Judith Terán Verástegui
El presente estudio analiza las brechas digitales como un desafío global que impacta en el desarrollo económico y social de los países, reforzando la necesidad de garantizar el acceso equitativo a las tecnologías como un derecho universal de los ciudadanos; su objetivo es dar a conocer la brecha de acceso o de primer nivel que hace referencia a los obstáculos que limitan o restringen que los ciudadanos tengan acceso a internet, a través de dispositivos electrónicos, como computadoras, tablets, scanners, teléfonos inteligentes, considerando la penetración de internet, brechas digitales por género, costos y velocidad en las conexiones a internet y redes de telefonía móvil, destacando la importancia de esta investigación documental comparativa a nivel mundial con base en estadísticas. Los resultados evidencian que la tercera parte de la población actualmente no tiene este beneficio lo que pone a estos países en una desventaja en su desarrollo económico y a su población en un retraso haciendo más amplias las brechas de acceso, uso y aprovechamiento tecnológico. Entre las conclusiones se encontró que la wi-fi pública puede desbloquear la conectividad en lugares donde el acceso continúa limitado, las redes comunitarias son una opción viable en zonas desatendidas, y la responsabilidad de los gobiernos para incrementar la utilidad de las aplicaciones y los contenidos digitales para responder a las necesidades básicas de la población con calidad en el servicio, costos, velocidad y confianza.
The present study analyses digital divides as a global challenge that impacts the economic and social development of countries, reinforcing the need to guarantee equitable access to technology as a universal right of all citizens.

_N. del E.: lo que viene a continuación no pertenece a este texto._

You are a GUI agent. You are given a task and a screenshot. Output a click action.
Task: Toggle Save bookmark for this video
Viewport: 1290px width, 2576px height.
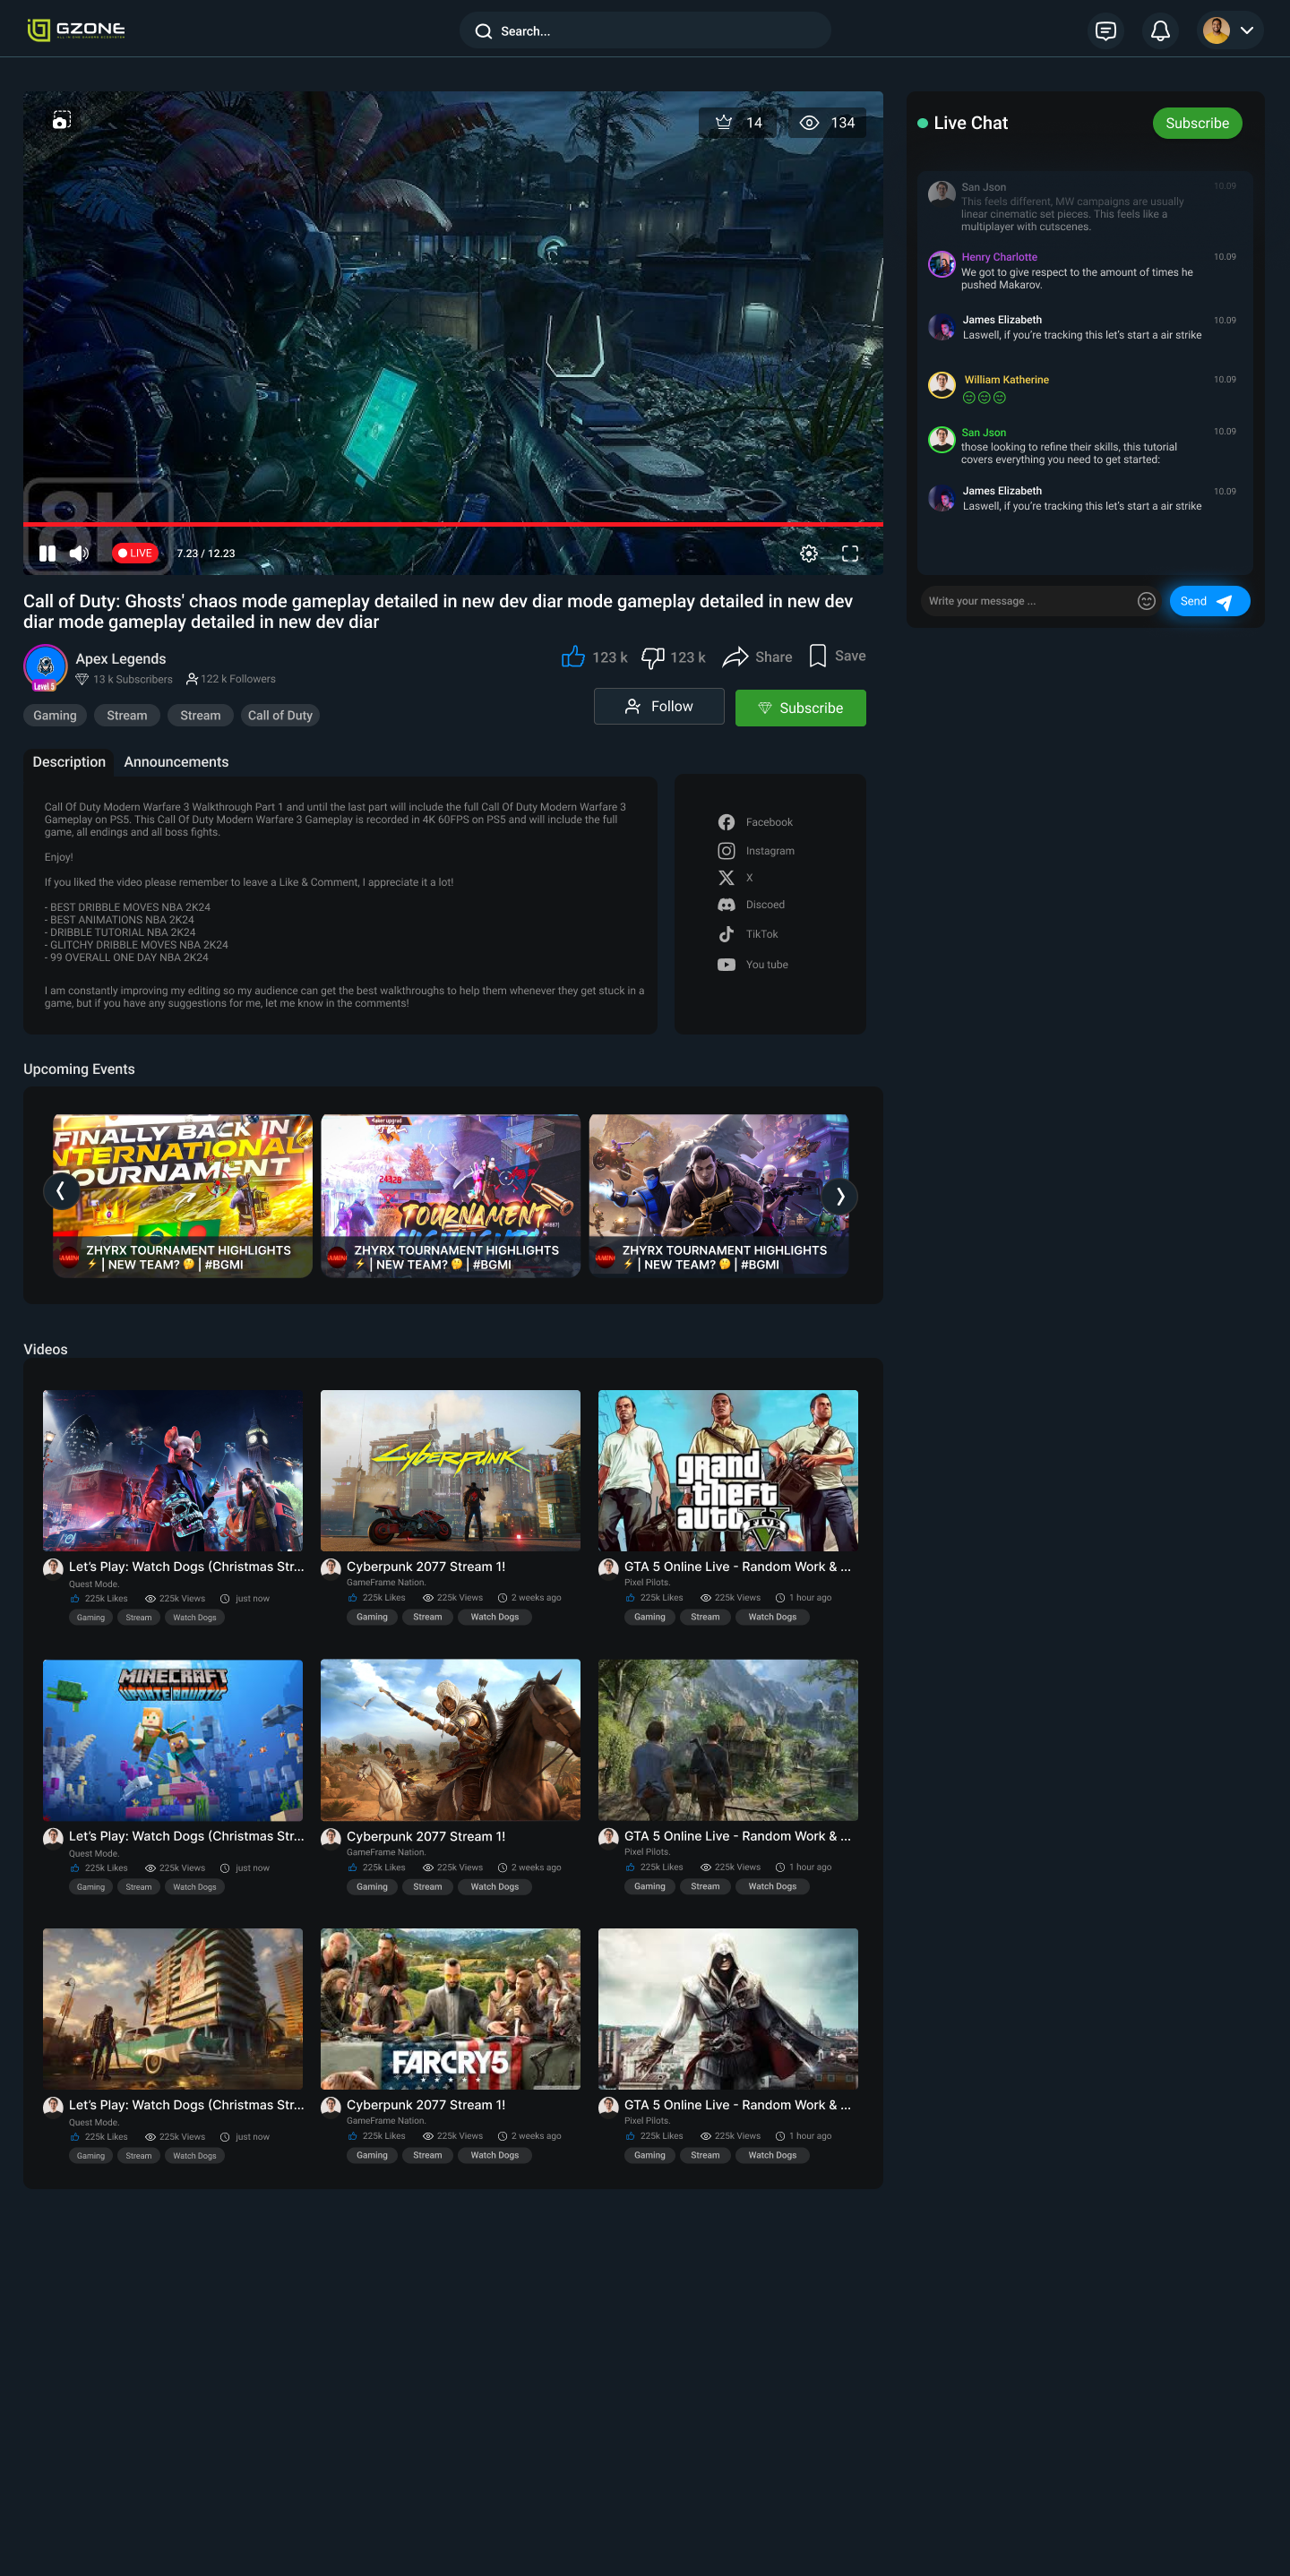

Its objective is to highlight the access gap—or first-level digital divide—which refers to the barriers that limit or restrict citizens’ access to the internet through electronic devices such as computers, tablets, scanners, and smartphones. The study takes into account factors such as internet penetration, gender-based digital divides, costs, and the speed of internet and mobile network connections. It emphasises the importance of this comparative documentary research on a global scale, supported by statistical data.
The findings reveal that one third of the world’s population currently lacks this benefit, placing these countries at a disadvantage in terms of economic development and leaving their populations lagging behind, thereby widening the gaps in access, use, and technological uptake. Among the conclusions, it was found that public wi-fi can unlock connectivity in areas where access remains limited, community networks are a viable option in underserved regions, and that governments bear the responsibility of enhancing the usefulness of digital applications and content to meet the basic needs of the population—ensuring quality service, affordability, speed, and reliability.